Network Rail to Support Crossrail 2 Project

Crossrail 2, a new cross-London railway project, has received support from Network Rail, the company that operates the railway network in the UK.

The new Crossrail 2 line is intended to reduce traffic congestion by offering extra capacity for passengers travelling on the Underground and national rail networks. The new rail line is expected to offer suburban and regional services between parts of Middlesex and Surrey in the southwest, and Hertfordshire in the northeast of the region, using a new central tunnel between Wimbledon and Tottenham.

The new line has been recommended by a recent report submitted by London First’s Crossrail taskforce, under the leadership of former transport secretary, Lord Adonis.

The report states that, ‘a new south-west to north-east (SW-NE) rail line, Crossrail 2, should be built to provide suburban and regional services between Hertfordshire and parts of Surrey and Middlesex, via a new central tunnel between Tottenham and Wimbledon.

The main rationale for this is that rapid population and central London employment growth will require the provision of significant additional capacity on London’s transport networks from the mid 2020s onwards. Over the next 20 years, employment in London – mostly in central London – is projected to rise by 700,000 and the capital’s population is expected to rise by 1.5 million to almost 10 million, its highest level ever.’

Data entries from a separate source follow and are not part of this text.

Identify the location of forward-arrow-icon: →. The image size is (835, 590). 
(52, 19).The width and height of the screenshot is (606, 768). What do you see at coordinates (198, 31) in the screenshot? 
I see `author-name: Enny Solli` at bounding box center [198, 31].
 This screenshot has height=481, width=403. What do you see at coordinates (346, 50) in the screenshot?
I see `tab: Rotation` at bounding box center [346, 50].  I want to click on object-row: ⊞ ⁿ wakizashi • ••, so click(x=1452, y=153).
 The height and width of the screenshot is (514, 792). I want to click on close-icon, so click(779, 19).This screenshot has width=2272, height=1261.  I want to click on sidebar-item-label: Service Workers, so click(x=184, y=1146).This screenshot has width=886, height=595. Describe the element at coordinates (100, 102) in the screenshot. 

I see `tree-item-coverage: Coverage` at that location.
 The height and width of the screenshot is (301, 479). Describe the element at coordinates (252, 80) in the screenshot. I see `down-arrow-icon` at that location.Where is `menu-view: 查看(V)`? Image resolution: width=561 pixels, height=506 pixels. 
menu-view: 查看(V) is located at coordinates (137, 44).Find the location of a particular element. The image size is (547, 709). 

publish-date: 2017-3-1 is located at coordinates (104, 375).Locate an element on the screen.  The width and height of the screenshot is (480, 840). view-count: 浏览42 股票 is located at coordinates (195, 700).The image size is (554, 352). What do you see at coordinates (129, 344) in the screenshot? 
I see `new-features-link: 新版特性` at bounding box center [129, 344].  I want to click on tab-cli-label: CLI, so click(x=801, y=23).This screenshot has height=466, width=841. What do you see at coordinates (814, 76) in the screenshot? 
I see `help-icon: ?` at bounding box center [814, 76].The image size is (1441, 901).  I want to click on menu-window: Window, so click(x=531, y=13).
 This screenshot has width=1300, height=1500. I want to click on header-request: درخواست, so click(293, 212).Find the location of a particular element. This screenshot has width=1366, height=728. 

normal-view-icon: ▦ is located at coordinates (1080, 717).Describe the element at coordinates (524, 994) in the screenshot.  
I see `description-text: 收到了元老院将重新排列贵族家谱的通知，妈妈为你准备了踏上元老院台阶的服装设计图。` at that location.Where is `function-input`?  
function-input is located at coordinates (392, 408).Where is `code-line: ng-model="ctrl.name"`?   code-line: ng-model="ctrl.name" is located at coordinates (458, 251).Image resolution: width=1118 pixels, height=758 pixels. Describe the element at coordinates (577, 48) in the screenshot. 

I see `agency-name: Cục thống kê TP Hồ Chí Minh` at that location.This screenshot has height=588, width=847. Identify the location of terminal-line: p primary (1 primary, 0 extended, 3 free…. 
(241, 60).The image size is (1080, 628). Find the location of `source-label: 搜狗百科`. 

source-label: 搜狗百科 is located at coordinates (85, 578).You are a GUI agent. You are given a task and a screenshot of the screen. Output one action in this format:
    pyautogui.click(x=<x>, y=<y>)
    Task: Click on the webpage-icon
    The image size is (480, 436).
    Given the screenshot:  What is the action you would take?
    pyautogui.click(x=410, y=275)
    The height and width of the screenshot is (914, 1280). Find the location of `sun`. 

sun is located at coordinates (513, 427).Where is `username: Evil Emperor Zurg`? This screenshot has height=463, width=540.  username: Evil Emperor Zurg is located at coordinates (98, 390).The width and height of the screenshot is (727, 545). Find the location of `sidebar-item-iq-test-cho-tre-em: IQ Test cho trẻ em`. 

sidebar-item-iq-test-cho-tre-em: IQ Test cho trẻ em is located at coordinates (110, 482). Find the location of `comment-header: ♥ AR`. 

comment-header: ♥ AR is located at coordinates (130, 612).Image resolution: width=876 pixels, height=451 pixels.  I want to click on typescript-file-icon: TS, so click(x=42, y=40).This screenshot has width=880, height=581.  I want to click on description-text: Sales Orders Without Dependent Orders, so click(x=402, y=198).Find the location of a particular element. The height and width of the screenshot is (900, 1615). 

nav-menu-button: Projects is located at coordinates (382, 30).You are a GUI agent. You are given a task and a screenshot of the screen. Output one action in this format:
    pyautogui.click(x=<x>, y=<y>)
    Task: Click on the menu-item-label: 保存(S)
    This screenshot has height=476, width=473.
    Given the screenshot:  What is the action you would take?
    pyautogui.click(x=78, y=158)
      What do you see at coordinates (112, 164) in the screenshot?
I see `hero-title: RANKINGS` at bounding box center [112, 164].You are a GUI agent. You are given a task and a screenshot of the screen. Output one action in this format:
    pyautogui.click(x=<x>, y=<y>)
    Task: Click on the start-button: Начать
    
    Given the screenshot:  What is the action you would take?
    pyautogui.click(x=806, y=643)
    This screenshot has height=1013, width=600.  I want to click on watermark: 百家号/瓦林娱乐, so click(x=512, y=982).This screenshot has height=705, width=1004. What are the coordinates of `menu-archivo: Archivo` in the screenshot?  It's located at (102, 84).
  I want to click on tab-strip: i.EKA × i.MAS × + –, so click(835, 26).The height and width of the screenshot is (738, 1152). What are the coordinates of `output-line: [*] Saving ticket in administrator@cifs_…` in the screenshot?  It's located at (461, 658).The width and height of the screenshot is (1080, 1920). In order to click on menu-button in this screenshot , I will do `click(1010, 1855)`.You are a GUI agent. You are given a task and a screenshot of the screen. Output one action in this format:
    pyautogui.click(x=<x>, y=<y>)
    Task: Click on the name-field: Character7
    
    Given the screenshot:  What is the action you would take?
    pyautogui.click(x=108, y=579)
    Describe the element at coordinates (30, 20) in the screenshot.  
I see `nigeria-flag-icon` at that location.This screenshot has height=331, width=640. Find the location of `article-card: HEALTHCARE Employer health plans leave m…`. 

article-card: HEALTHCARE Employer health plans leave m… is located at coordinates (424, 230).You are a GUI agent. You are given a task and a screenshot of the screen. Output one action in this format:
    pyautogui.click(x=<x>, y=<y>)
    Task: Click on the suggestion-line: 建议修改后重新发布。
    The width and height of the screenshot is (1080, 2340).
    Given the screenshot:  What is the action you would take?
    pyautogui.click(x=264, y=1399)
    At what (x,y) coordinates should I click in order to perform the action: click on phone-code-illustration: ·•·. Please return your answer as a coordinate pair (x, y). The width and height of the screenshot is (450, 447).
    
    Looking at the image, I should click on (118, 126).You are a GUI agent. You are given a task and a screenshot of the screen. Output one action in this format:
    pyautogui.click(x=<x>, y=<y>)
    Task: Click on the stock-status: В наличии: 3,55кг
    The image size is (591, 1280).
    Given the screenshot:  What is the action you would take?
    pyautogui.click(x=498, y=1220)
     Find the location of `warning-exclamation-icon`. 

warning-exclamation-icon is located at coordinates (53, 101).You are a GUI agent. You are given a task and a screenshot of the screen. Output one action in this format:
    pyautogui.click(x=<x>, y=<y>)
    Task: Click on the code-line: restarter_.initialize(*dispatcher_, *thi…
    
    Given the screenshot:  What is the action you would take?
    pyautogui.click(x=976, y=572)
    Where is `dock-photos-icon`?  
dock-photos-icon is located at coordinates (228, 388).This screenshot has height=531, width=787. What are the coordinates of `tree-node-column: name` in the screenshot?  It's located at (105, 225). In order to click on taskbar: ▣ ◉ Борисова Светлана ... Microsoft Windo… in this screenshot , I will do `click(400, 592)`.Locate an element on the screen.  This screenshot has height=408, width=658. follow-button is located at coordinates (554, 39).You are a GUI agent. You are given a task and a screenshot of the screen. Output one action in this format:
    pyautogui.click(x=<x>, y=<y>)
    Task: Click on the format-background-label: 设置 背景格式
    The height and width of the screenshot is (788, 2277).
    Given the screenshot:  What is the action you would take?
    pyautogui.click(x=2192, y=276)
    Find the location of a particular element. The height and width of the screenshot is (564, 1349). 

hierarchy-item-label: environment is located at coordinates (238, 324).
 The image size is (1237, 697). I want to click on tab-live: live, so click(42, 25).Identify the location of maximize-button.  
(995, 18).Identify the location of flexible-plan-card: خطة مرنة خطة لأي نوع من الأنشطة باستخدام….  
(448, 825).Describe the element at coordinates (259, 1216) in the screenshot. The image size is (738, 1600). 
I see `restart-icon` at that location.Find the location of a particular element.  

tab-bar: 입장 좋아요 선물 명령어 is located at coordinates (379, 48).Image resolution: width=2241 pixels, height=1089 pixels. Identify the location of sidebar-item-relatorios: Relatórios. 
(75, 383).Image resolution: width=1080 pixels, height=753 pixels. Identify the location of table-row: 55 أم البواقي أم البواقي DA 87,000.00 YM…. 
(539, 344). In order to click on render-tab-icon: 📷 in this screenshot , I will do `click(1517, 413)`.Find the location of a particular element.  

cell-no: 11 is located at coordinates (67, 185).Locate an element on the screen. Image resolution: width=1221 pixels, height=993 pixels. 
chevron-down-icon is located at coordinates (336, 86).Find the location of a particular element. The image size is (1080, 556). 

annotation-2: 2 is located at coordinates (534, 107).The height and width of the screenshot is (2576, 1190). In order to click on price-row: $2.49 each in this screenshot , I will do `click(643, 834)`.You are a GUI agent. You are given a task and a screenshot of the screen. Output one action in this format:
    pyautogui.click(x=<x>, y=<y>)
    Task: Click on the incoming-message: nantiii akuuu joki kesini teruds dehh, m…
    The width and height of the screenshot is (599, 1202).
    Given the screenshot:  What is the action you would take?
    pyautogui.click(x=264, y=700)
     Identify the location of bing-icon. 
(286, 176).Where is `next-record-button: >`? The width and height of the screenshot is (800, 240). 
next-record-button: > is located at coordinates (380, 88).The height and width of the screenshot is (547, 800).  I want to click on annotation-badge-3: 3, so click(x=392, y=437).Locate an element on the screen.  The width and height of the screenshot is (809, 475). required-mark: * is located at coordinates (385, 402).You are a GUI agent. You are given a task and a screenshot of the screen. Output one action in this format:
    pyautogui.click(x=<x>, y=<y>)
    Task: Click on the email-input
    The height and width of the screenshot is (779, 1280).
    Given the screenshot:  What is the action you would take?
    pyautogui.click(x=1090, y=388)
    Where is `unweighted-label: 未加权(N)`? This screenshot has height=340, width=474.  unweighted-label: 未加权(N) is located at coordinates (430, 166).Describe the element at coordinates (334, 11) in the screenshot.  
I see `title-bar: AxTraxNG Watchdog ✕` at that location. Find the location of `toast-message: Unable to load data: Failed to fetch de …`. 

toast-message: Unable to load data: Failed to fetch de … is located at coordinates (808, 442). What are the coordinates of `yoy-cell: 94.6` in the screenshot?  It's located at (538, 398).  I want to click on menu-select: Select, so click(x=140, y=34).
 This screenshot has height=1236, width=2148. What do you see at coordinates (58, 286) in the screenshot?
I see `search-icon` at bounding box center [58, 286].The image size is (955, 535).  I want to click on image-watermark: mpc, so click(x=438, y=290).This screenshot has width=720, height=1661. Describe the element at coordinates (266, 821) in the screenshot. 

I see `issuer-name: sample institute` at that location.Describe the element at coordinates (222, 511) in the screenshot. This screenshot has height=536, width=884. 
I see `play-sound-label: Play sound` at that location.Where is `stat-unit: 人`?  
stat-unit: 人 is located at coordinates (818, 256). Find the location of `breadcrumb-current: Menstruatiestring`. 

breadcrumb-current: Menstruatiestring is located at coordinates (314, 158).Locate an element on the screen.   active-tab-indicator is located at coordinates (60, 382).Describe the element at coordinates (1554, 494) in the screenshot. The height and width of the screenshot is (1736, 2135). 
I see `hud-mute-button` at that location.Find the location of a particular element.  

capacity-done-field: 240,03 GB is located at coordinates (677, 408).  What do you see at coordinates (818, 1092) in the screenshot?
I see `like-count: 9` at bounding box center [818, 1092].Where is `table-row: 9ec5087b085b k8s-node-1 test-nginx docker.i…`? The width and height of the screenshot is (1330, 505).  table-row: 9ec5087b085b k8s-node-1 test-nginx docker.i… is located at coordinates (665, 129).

David Higgins, the chief executive officer of Network Rail, said, ‘If the capital’s economy is to continue to thrive then we must plan now, together, for the transport infrastructure requirements of London’s future.

Our projections show that by 2031 we will need to accommodate 36 percent more commuters into London each day. Network Rail is already delivering the biggest capacity improvement programme since the Victorian era, but even that will not be enough on some routes.

A regional Crossrail 2 scheme will provide the capacity we need to provide for the commuters of the future, providing extra capacity to and through central London and easing overcrowding on the already congested routes into Waterloo and Liverpool Street.’